> QUOTED PASSAGE
1. INTRODUCTION
Dexamethasone significantly reduces mortality 1 and is now standard treatment for patients with COVID‐19 who require supplemental oxygen and/or mechanical ventilation. However, supraphysiological doses of glucocorticoids may exacerbate dysglycaemia and precipitate hyperglycaemic complications, particularly in those with or at risk of type 2 diabetes. 2 The RECOVERY trial 1 reported a low incidence of hyperglycaemic complications (2/1996, 0.1%), although the real‐world incidence is likely to be much higher. 3 Type 2 diabetes itself increases the risk of severe COVID‐19, 4 and hyperglycaemia independently predicts poor outcomes. 5 We investigated the possibility that patients with diabetes may derive less survival benefit from steroid therapy in the setting of severe COVID‐19 infection.
2. METHODS
We performed a retrospective analysis of the characteristics of all nonpregnant adults hospitalized with COVID‐19 infection between 9 March 2020 and 22 April 2020 (UK COVID‐19 Wave 1) 6 and between 1 November 2020 and 31 January 2021 (UK COVID‐19 Wave 2) in three hospitals within Imperial College Healthcare NHS Trust (ICHNT), London. Clinical factors associated with a composite outcome of death and/or intensive care unit (ICU) admission, or mortality alone, within 30 days of COVID‐19 diagnosis were assessed in all patients in Wave 1 and Wave 2 combined.
In Wave 1, dexamethasone was not used as a treatment for COVID‐19 infection in ICHNT. By Wave 2, ICHNT inpatient COVID‐19 treatment guidelines included 6 mg/d dexamethasone as standard of care for all patients admitted with COVID‐19 infection that required supplemental oxygen, regardless of their diabetes status. We also recorded dexamethasone‐induced hyperglycaemic complications in Wave 2, as well as length of stay in hospital in Wave 1 and Wave 2.

> ENTRIES PROVIDED
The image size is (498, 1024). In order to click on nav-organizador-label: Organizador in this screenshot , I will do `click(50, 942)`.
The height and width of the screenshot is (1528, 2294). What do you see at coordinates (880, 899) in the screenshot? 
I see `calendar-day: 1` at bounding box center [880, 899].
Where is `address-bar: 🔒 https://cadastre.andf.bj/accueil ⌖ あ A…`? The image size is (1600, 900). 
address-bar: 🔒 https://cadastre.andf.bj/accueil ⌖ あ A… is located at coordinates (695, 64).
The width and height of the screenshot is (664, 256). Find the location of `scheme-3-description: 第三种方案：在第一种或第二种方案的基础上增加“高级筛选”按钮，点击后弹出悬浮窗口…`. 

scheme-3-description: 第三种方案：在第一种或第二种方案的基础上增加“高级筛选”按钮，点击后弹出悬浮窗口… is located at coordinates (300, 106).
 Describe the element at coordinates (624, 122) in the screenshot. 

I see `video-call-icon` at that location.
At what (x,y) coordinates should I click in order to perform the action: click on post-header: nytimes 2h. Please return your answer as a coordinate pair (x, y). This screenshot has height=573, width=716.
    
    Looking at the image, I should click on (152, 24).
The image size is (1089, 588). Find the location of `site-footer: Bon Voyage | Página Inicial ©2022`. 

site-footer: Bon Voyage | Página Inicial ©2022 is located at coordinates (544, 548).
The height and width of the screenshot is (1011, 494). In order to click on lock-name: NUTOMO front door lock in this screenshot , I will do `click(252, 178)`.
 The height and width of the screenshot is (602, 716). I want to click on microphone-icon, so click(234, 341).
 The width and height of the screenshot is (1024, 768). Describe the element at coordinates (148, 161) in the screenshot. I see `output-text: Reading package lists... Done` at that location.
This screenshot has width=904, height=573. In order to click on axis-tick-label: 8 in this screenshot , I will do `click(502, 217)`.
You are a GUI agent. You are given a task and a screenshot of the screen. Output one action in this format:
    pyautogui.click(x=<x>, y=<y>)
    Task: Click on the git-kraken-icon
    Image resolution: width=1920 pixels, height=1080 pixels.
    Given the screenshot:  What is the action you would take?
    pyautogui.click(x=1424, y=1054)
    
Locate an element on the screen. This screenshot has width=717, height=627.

> ACTIVITY A
Decide whether each statement agrees with the dexamethasone study text, answering yes or no and quoting the words that settle it: (i) Dexamethasone was given for COVID-19 at ICHNT during Wave 1. (ii) The RECOVERY trial reported hyperglycaemic complications in 0.1% of patients. (iii) The analysis covered patients from three hospitals.
> ACTIVITY B
Write the next part of the dexamethasone study text, picking up after its last sentence.
The data come from a separate source.

> EXERCISE RESPONSE A
(i) No: "In Wave 1, dexamethasone was not used as a treatment for COVID‐19 infection in ICHNT."
(ii) Yes: "The RECOVERY trial 1 reported a low incidence of hyperglycaemic complications (2/1996, 0.1%)"
(iii) Yes: "in three hospitals within Imperial College Healthcare NHS Trust (ICHNT), London"

> EXERCISE RESPONSE B
GraphPad Prism 9.0 statistical software was used to perform Mann‐Whitney tests on nonparametric data, and Fisher's exact tests were used for univariate analyses. Matlab code and STATA software were used to perform unbiased multivariate logistic regression analysis to determine factors associated with death and/or ICU admission or 30‐day mortality alone. The multivariate analysis was performed on all 2261 patients studied (Wave 16 plus Wave 2) and we report both the logit coefficients and associated odds ratios. In brief, this analysis aims to identify and quantify the contribution of both preexisting conditions and presenting clinical features that are independently (eg, all other measured features being equal) associated with death from COVID‐19.
One of the measures that were chosen a priori was FiO2, that is, the maximum oxygen requirement during admission—a direct measure of disease severity. Rather than arbitrarily remove this factor from this analysis, we elected to control for the potential endogeneity 7 of FiO2 (which would otherwise invalidate the statistical analysis), we ran a first stage regression of FiO2 on a set of exogenous regressors (clinical frailty score, admission temperature, respiratory rate, heart rate and systolic blood pressure), which showed a good fit (R 2 of 30%). Thereafter the logit specifications were run in STATA, adding the residuals from the first stage regressions. Both regressions displayed a good fit, with adjusted R 2 equal to 36% for the composite primary endpoint of death and/or ICU admission and 31% for 30‐day mortality alone. This increased our confidence that our findings were unbiased.
3. RESULTS
During Wave 2, 1372 adults were admitted to ICHNT hospitals with COVID‐19 compared with 889 admissions in Wave 1. 6 There was no improvement in the composite endpoint of death/ICU admission between Wave 1 and Wave 2 (Wave 1: 34.7% vs. Wave 2: 33.6%; P = 0.60). However, there was a significant reduction in 30‐day mortality alone in Wave 2, both for the entire cohort (Wave 1: 27.5% vs. Wave 2: 17.2%; P < 0.001, odds ratio [OR] 0.55 [95%CI 0.45‐0.67]) and for patients with diabetes (Wave 1: 36.1% vs. Wave 2: 22.3%; P < 0.001, OR 0.51 [95%CI 0.37‐0.70]).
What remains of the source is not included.